- Directives:
A - In the flocking excerpt, what visual range have lab experiments and observations estimated for locusts?
B - Condense the paragraph of the flocking excerpt that begins "The population size N is a clear factor" into a short list of its main facts.
C - Change the part of the flocking excerpt that opens with the words containing "We now turn" and closes with "other elongated agents." by putting "lab" in place of "laboratory".

Fig 8a and 8b, present the evolution of order ϕ over time, and its long-term values, for different visual ranges 0.67 ≤ R ≤ 3.67 [BL] for a swarm of size N = 100. Fig 8a shows the order developing over time for different values. Fig 8b shows long-term mean values of ϕ at the end of the simulation (t = 3000). As expected, for R smaller than 1[BL], the progress toward the ordered group state is weak and very slow. The reason for that is for such short range of visibility, most neighbors are unobserved. Thus, vision does not provide sufficient information about the neighbors to the focal agent. For larger values of R, the long-term ϕ slightly increases with larger radii. Interestingly, lab experiments and observations of locusts have estimated their visual range to be 2–3[BL]. For the remainder of the experiments, we set R = 2.67[BL].

Fig 8.

(a) Time-dependent and (b) long term sensitivity analysis for visual range R, measured in body lengths [BL], in the Torus arena. Means and standard errors shown for 50 trials.

4.1.3 Other influences on flocking order

Interconnections clearly exist between the different parameters. For instance, it is possible that for visual ranges that dramatically differ from those we used in our experiments, different values of η will yield different results. Similarly, varying the type of environment used can influence the rate of convergence or even its existence. As we sought to explore the model as inspired by nature (in particular, locust), we set out to experiment with settings in ranges that approximate locust swarms and used the toroidal arena and principal model, as we believe these to be the least constraining, and least sensitive to parameters that are external to the model itself.

The population size N is a clear factor regarding the emergence of order, as varying N while maintaining a fixed arena area (or inversely, varying the arena size while maintaining a fixed value of N) impacts the swarm density. This in turn influences the likelihood of occlusions, the ability—given limits on R—to observe neighbors, etc. In the different arenas we set values of N that we had experimentally determined to be informative, in that they reveal differences between the different strategies. Fig C in S1 Text, shows how this procedure was carried out for the torus arena. We took similar steps to determine N in the other arenas.

We now turn to discussing the body length ratio, which measures the elongation of the agent. We used a length-to-width ratio of 3 [BL] unless otherwise noted, as this approximates the observed dimensions of typical locust nymphs in our laboratory, which inspired this research. This is a critical issue, as some existing models of vision-based flocking use non-elongated (circular) agents. While locusts, and many other swarming species, are clearly elongated, it is important to establish whether the elongation (as measured by the body length ratio) influences the results. Otherwise, non-elongated agents—circular or squares—could equally serve as a model for locusts or other elongated agents.

- Source material:
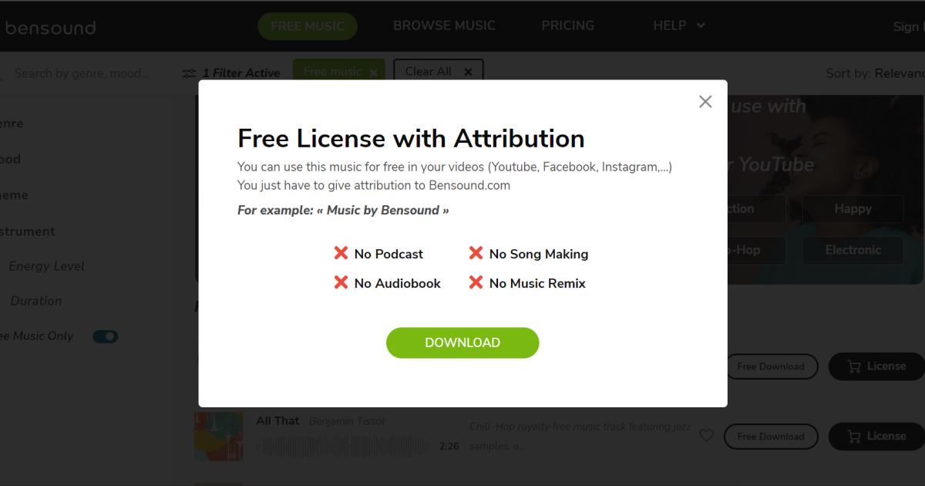Click the green DOWNLOAD button
Image resolution: width=925 pixels, height=486 pixels.
coord(463,343)
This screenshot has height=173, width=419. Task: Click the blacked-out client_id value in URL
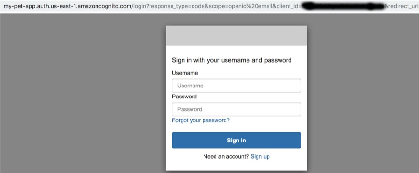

- Task-by-task answers:
A - 2–3 body lengths [BL].

B -
- Population size N affects whether order emerges, because changing N in a fixed arena area (or changing arena size with fixed N) changes swarm density.
- Density influences how likely occlusions are and how well agents can observe neighbors, given limits on R.
- In each arena, N was set to values found experimentally to be informative, revealing differences between strategies.
- Fig C in S1 Text shows this procedure for the torus arena, and similar steps were taken for the other arenas.

C -
We now turn to discussing the body length ratio, which measures the elongation of the agent. We used a length-to-width ratio of 3 [BL] unless otherwise noted, as this approximates the observed dimensions of typical locust nymphs in our lab, which inspired this research. This is a critical issue, as some existing models of vision-based flocking use non-elongated (circular) agents. While locusts, and many other swarming species, are clearly elongated, it is important to establish whether the elongation (as measured by the body length ratio) influences the results. Otherwise, non-elongated agents—circular or squares—could equally serve as a model for locusts or other elongated agents.